▶ [Problem description]
Type out the data exactly as given. Skip any image.

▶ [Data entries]
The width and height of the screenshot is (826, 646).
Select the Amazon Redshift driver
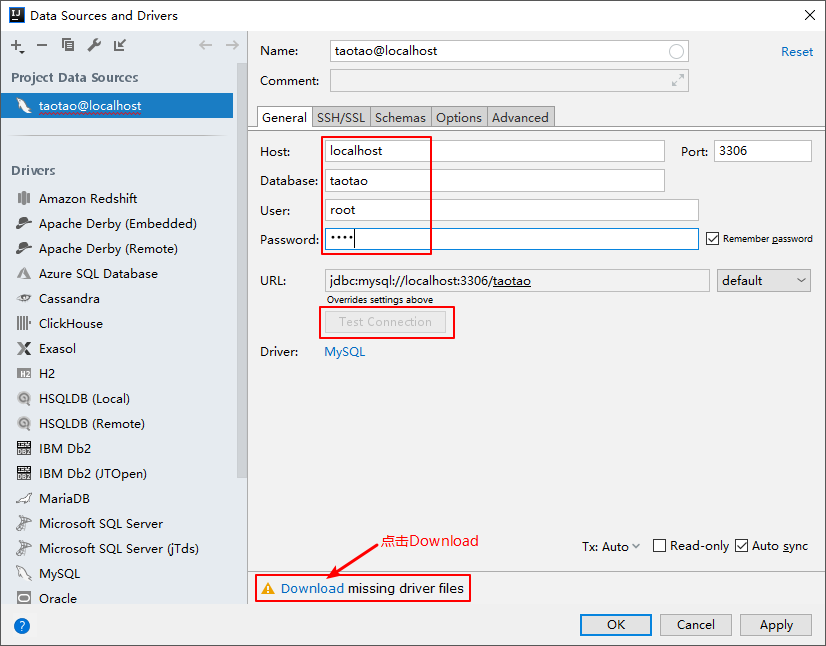[88, 199]
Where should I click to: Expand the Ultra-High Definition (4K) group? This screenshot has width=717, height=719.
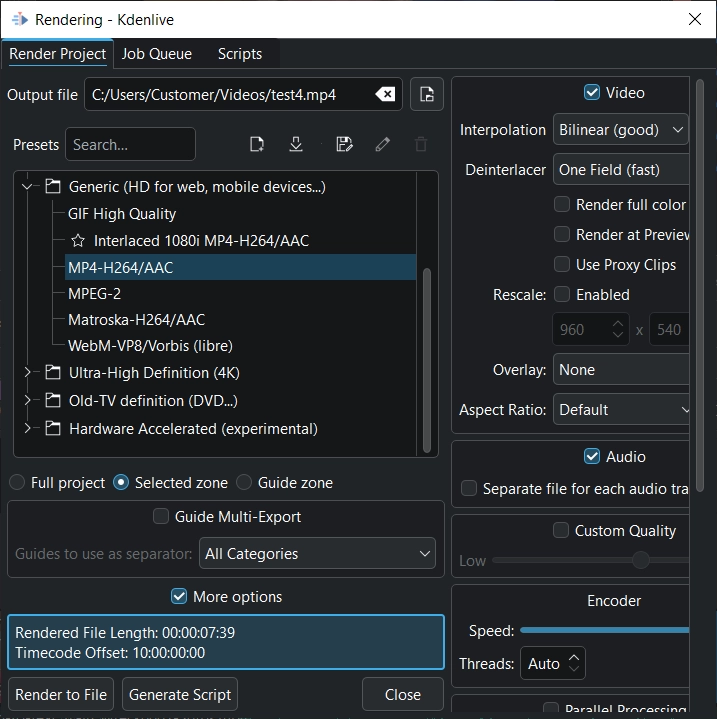click(x=28, y=373)
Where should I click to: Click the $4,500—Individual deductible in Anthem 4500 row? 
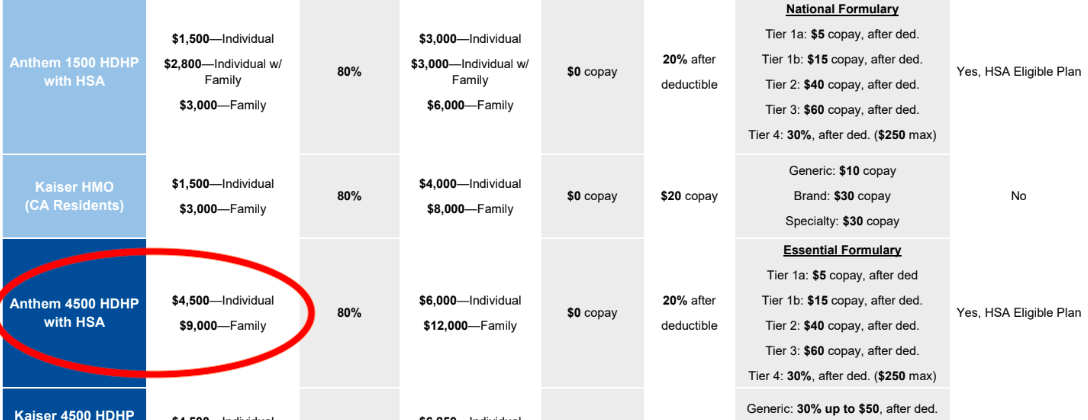click(223, 300)
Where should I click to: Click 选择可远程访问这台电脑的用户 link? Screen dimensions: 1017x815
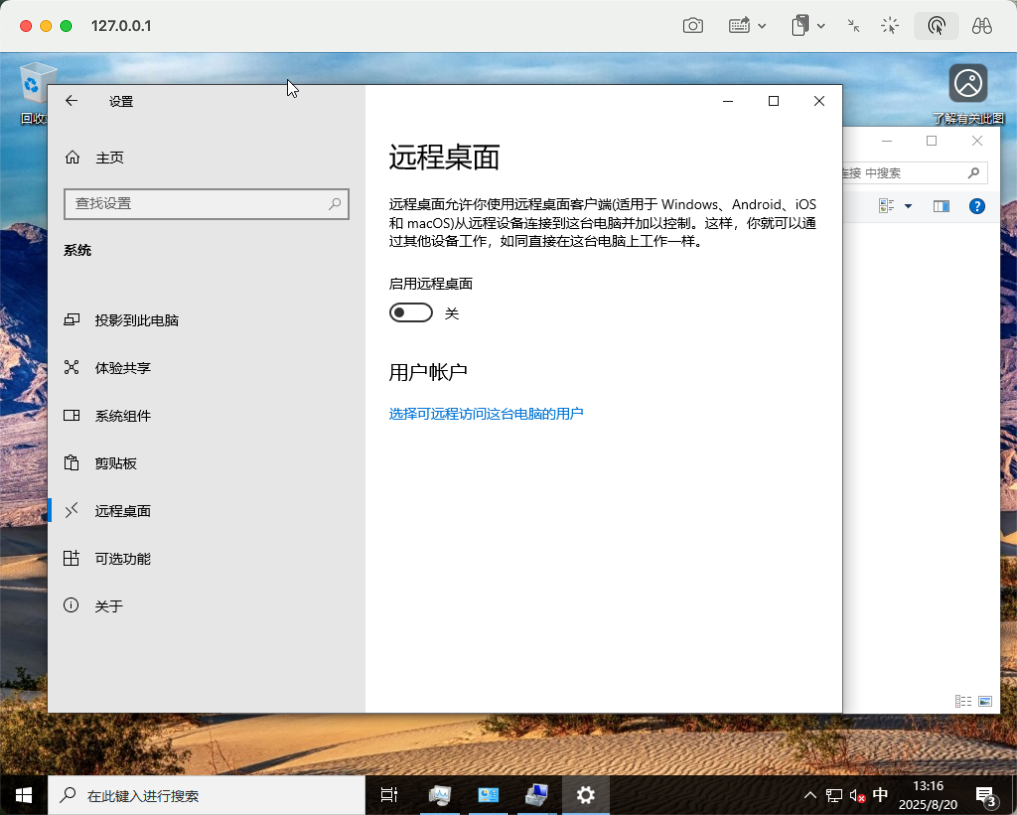click(486, 414)
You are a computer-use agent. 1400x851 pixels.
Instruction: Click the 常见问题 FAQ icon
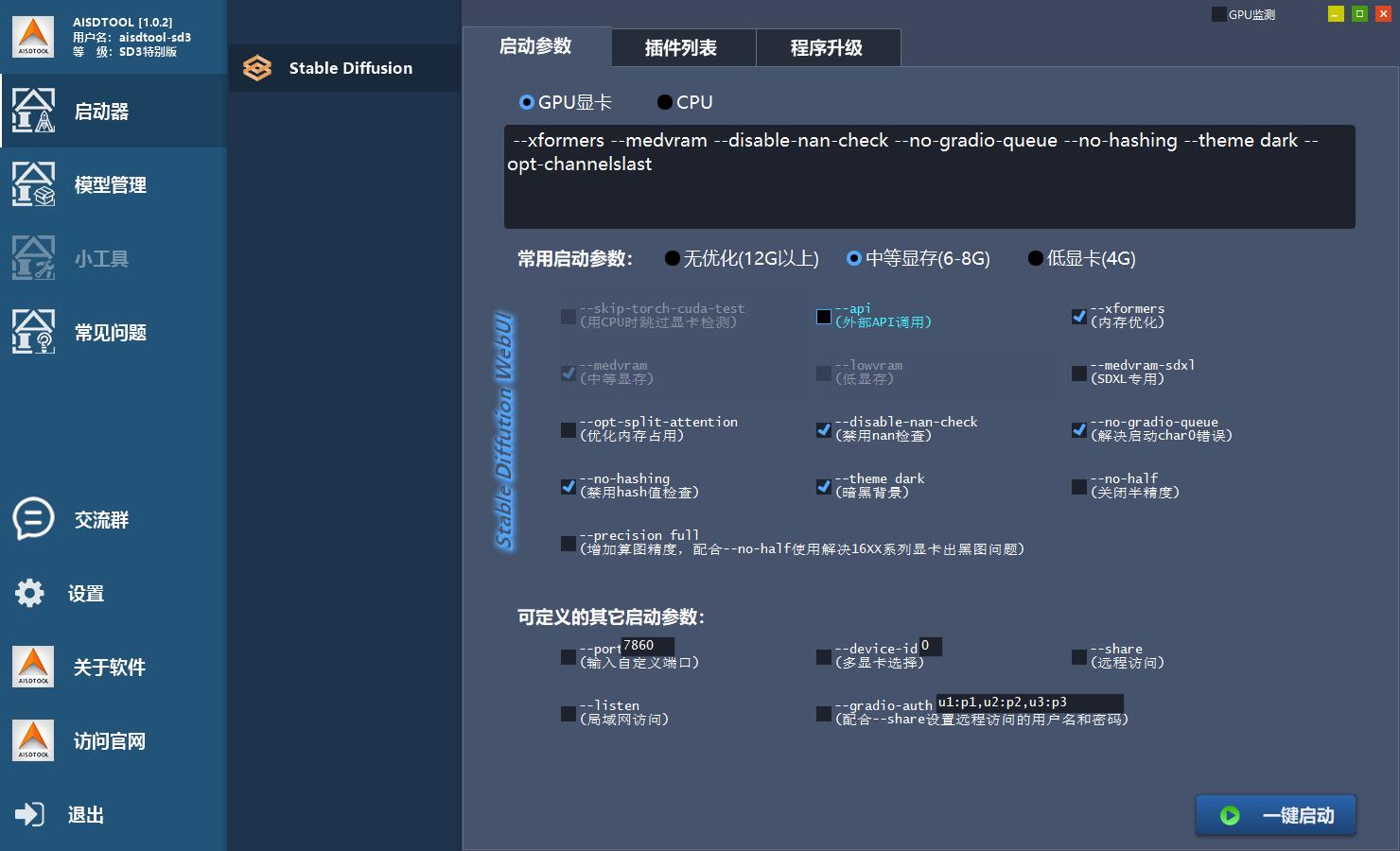(x=33, y=332)
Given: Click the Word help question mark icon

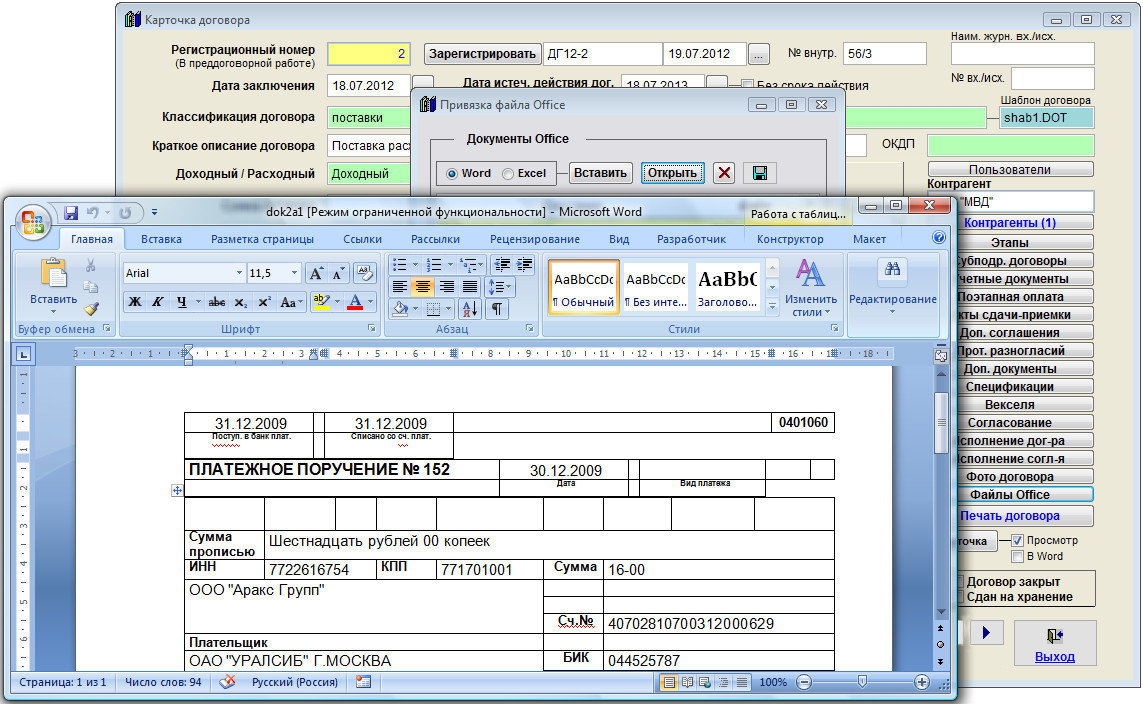Looking at the screenshot, I should (x=939, y=238).
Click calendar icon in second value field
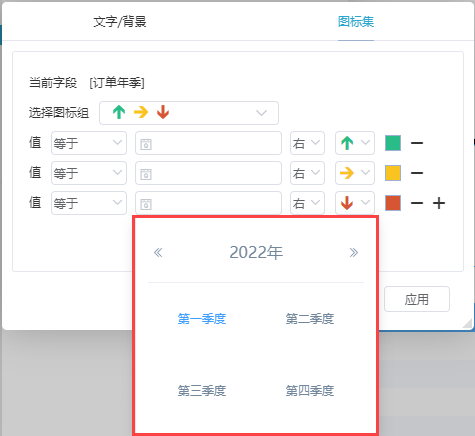 tap(146, 174)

▶ [Output of the task]
The width and height of the screenshot is (826, 646).
Select the Amazon Redshift driver
[88, 199]
Where should I click to: Expand the Ultra-High Definition (4K) group? This screenshot has width=717, height=719.
click(x=28, y=373)
Where should I click to: Click the $4,500—Individual deductible in Anthem 4500 row? 
click(223, 300)
Where should I click to: Click 选择可远程访问这台电脑的用户 link? Screen dimensions: 1017x815
click(486, 414)
You are a computer-use agent. 1400x851 pixels.
Instruction: Click the 常见问题 FAQ icon
(x=33, y=332)
Given: Click the Word help question mark icon

Looking at the screenshot, I should (x=939, y=238).
Click calendar icon in second value field
 tap(146, 174)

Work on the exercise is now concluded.